The findings of low metabolism in the occipital cortex in compulsive hoarders was consistent with the results of prior imaging studies of OCD patients that found decreased metabolism
(36,
89) and grey matter density
(90) in this area. Abnormalities in parietal-occipital regions may be related to deficits in visuospatial processing and visual memory seen in some OCD patients
(91,
92). Our present findings suggest that these abnormalities may be preferentially found in OCD patients with compulsive hoarding syndrome.
This preliminary study had several limitations that reduced its power and generalizability. Because the original study was designed to compare OCD to major depressive disorder and normal comparison subjects—not to examine OCD symptom factors—the analysis of hoarders and nonhoarders was a post hoc exploratory analysis. Hoarders and nonhoarders were classified retrospectively. No standardized or validated measurements of hoarding severity were used. Compulsive hoarders were significantly older than nonhoarders and comparison subjects, so all analyses had to covary for age. In addition, the use of two different PET scanners also required analyses to covary for scanner type and could have caused artifactual results. The addition of multiple covariates may have decreased the statistical power for finding significant differences among groups. Our results will require replication in a new group of compulsive hoarders and age- and sex-matched groups of normal comparison subjects and nonhoarding OCD patients who are defined prospectively.
However, this study also had several strengths that afford confidence in its findings. Both MRI-based localization of regions of interest and whole-brain SPM analyses were used to identify differences of regional brain metabolism between groups and gave similar results. To our knowledge, the overall number of 45 patients with OCD is the largest group of OCD patients ever studied with any functional imaging modality. All subjects were free of psychotropic medications for at least 4 weeks (and at least 5 weeks for fluoxetine), reducing the risk of medication effects on baseline cerebral metabolism. Compulsive hoarders and nonhoarders were similar in terms of symptom severity and prevalence of comorbid major depression. Because about 35% of our OCD patients (25% of the compulsive hoarders and 39% of the nonhoarding OCD patients) had comorbid depression, which exerts a strong influence on baseline cerebral metabolism
(40), all analyses covaried for depression severity, as measured by Hamilton depression scale score. Depression severity did not differ between hoarders and nonhoarders in this study, so the differences in thalamic and cingulate metabolism between these groups cannot be accounted for simply by depression.

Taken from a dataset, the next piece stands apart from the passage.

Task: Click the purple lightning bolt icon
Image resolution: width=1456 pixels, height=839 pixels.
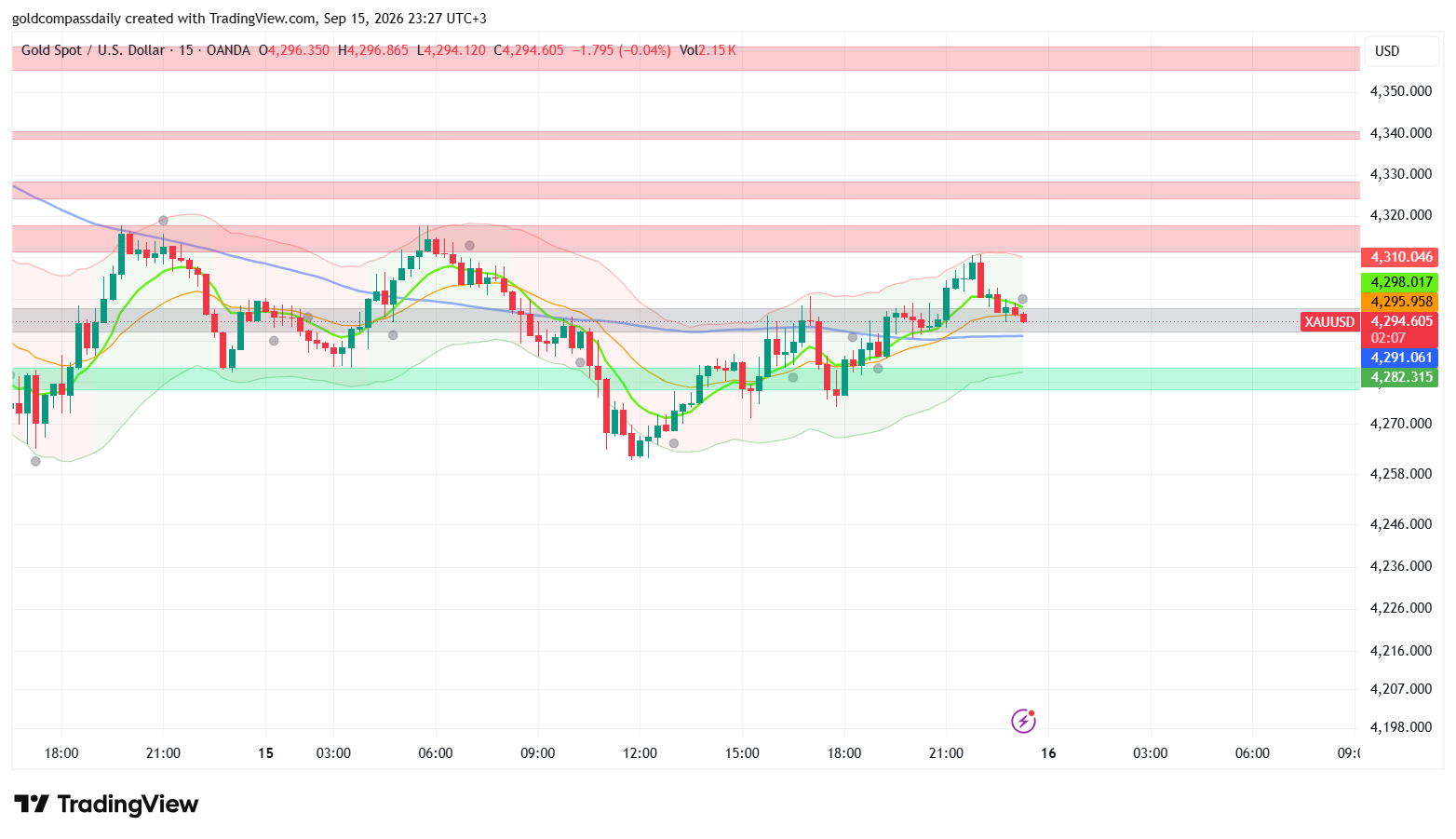Action: click(x=1023, y=721)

In conclusion, the findings of this study add to the growing evidence of neurobiological heterogeneity within the diagnosis of OCD. Neurobiological differences may underlie differences in phenomenology, comorbidity, and treatment response between the different symptom factors. In addition to the observed differences in cerebral glucose metabolism, our results raise the question of whether compulsive hoarders also have structural brain abnormalities and neurocognitive deficits that differ from those seen in nonhoarding OCD patients. Identifying neurobiological differences between OCD subtypes may allow for the prediction of differential treatment response and the development of more syndrome-specific treatments.